Warga Aceh mengibarkan bendera putih sebagai simbol keputusasaan akibat dampak bencana yang berkepanjangan (Dok. Ist)
Warga Aceh mengibarkan bendera putih sebagai simbol keputusasaan akibat dampak bencana yang berkepanjangan (Dok. Ist)

Faktakalbar.id, LIFESTYLE – Penetapan status bencana nasional bukan merupakan keputusan yang terjadi secara instan atau sekadar berdasarkan skala kerusakan fisik semata.

Terdapat aturan hukum baku yang mengatur otoritas penetapan hingga indikator spesifik yang harus terpenuhi sebelum presiden menyatakan sebuah musibah sebagai bencana nasional.
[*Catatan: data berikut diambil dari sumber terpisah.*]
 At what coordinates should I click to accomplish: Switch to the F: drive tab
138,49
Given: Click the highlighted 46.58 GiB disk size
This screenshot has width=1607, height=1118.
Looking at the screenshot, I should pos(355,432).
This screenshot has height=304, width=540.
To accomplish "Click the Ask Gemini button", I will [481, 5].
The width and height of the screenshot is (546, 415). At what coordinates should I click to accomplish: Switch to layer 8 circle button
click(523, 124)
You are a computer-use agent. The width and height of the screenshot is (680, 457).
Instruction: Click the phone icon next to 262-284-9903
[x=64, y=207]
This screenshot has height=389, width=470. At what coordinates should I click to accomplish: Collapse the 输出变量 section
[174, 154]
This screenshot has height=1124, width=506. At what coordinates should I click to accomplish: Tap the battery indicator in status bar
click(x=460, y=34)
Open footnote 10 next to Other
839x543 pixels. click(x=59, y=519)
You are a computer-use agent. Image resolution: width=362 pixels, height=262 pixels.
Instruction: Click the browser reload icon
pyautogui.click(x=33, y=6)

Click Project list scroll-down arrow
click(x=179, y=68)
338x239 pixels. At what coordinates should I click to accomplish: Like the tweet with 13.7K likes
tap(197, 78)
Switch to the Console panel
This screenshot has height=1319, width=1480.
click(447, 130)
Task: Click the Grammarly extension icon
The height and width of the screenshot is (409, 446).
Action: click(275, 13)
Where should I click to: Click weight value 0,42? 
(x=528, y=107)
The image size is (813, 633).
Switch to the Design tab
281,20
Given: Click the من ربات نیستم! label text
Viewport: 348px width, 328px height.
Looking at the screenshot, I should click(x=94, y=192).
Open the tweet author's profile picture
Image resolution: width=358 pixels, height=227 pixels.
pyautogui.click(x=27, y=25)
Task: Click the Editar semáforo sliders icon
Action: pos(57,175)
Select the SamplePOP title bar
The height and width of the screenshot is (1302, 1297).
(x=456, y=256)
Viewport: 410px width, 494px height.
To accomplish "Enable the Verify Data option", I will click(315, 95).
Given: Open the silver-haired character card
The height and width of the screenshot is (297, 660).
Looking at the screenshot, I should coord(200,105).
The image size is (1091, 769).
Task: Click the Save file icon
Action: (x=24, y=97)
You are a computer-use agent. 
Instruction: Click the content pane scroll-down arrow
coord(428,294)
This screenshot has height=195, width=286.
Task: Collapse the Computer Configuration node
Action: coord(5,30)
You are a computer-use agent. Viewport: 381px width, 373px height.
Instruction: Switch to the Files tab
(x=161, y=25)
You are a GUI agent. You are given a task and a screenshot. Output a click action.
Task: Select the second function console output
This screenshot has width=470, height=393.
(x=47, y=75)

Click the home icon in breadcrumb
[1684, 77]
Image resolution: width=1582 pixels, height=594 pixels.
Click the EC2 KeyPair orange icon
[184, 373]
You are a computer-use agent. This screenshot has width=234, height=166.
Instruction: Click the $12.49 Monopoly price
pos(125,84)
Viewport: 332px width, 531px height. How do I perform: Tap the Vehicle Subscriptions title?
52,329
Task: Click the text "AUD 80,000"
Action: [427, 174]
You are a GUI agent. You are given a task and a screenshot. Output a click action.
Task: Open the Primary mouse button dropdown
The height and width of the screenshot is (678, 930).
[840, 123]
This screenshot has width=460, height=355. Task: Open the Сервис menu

Berdasarkan Undang-Undang Nomor 24 Tahun 2007 tentang Penanggulangan Bencana, negara membagi tingkatan bencana menjadi tiga skala: kabupaten/kota, provinsi, dan nasional.

Baca Juga: Alasan Bencana Sumatera Harus Jadi Bencana Nasional

Penetapan ini sangat krusial karena menentukan siapa yang memegang komando dan dari mana anggaran penanganan berasal.

Otoritas Penetapan Status Bencana

Presiden memiliki wewenang penuh untuk menetapkan status dan tingkatan bencana pada skala nasional.

Sementara itu, untuk tingkat provinsi, gubernur memegang otoritas penetapan, dan bupati/wali kota menetapkan status untuk tingkat kabupaten/kota.

Berdasarkan UU No. 24 Tahun 2007, pada saat status bencana nasional berlaku, pemerintah pusat mendapatkan aksesibilitas yang luas dalam pengerahan personel, peralatan, hingga logistik secara terpadu.